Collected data
════════════════

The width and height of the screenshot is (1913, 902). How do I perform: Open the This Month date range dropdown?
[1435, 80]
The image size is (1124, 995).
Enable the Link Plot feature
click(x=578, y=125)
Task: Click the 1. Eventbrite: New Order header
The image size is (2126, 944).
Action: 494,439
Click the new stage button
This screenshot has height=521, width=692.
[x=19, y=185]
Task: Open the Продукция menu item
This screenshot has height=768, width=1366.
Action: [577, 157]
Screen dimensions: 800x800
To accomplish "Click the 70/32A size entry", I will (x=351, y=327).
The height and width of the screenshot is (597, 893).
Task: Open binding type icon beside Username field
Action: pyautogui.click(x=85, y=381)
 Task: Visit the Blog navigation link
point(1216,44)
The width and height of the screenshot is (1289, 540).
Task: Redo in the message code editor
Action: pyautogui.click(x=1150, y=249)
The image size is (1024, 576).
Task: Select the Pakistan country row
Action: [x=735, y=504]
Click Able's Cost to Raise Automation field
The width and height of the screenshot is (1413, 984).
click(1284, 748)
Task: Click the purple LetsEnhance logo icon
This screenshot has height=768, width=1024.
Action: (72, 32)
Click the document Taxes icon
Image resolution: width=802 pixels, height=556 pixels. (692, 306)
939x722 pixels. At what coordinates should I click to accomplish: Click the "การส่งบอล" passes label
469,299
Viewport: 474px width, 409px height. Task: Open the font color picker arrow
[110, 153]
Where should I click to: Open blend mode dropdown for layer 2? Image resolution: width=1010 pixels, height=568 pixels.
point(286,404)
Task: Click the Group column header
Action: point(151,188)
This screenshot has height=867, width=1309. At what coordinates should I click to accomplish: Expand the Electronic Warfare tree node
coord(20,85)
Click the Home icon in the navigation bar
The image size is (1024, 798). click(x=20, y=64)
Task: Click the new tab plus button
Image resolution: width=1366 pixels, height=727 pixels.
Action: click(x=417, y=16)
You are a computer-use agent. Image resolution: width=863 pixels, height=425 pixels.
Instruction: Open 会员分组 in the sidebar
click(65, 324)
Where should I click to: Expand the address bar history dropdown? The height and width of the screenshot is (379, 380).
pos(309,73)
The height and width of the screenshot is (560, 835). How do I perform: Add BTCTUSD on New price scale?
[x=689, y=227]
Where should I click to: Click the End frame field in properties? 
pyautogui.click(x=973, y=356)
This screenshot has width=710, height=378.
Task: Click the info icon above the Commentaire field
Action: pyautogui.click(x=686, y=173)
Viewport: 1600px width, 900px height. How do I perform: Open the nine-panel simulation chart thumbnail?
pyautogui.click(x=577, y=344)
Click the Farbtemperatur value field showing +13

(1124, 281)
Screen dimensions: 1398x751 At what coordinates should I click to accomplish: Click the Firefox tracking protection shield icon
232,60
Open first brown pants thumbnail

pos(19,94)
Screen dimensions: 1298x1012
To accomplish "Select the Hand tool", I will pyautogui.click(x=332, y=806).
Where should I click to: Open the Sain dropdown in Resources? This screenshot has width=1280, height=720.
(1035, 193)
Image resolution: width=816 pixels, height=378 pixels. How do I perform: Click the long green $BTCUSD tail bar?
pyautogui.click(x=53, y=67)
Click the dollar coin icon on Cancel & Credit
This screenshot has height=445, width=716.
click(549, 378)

════════════════

-- What needs to be done --
Given the records above, restate word for word only the lines starting at the one with "Viewport: 1600px width, 900px" and ending at the one with "Screen dimensions: 1298x1012".

-- Answer to the exercise --
Viewport: 1600px width, 900px height. How do I perform: Open the nine-panel simulation chart thumbnail?
pyautogui.click(x=577, y=344)
Click the Farbtemperatur value field showing +13

(1124, 281)
Screen dimensions: 1398x751 At what coordinates should I click to accomplish: Click the Firefox tracking protection shield icon
232,60
Open first brown pants thumbnail

pos(19,94)
Screen dimensions: 1298x1012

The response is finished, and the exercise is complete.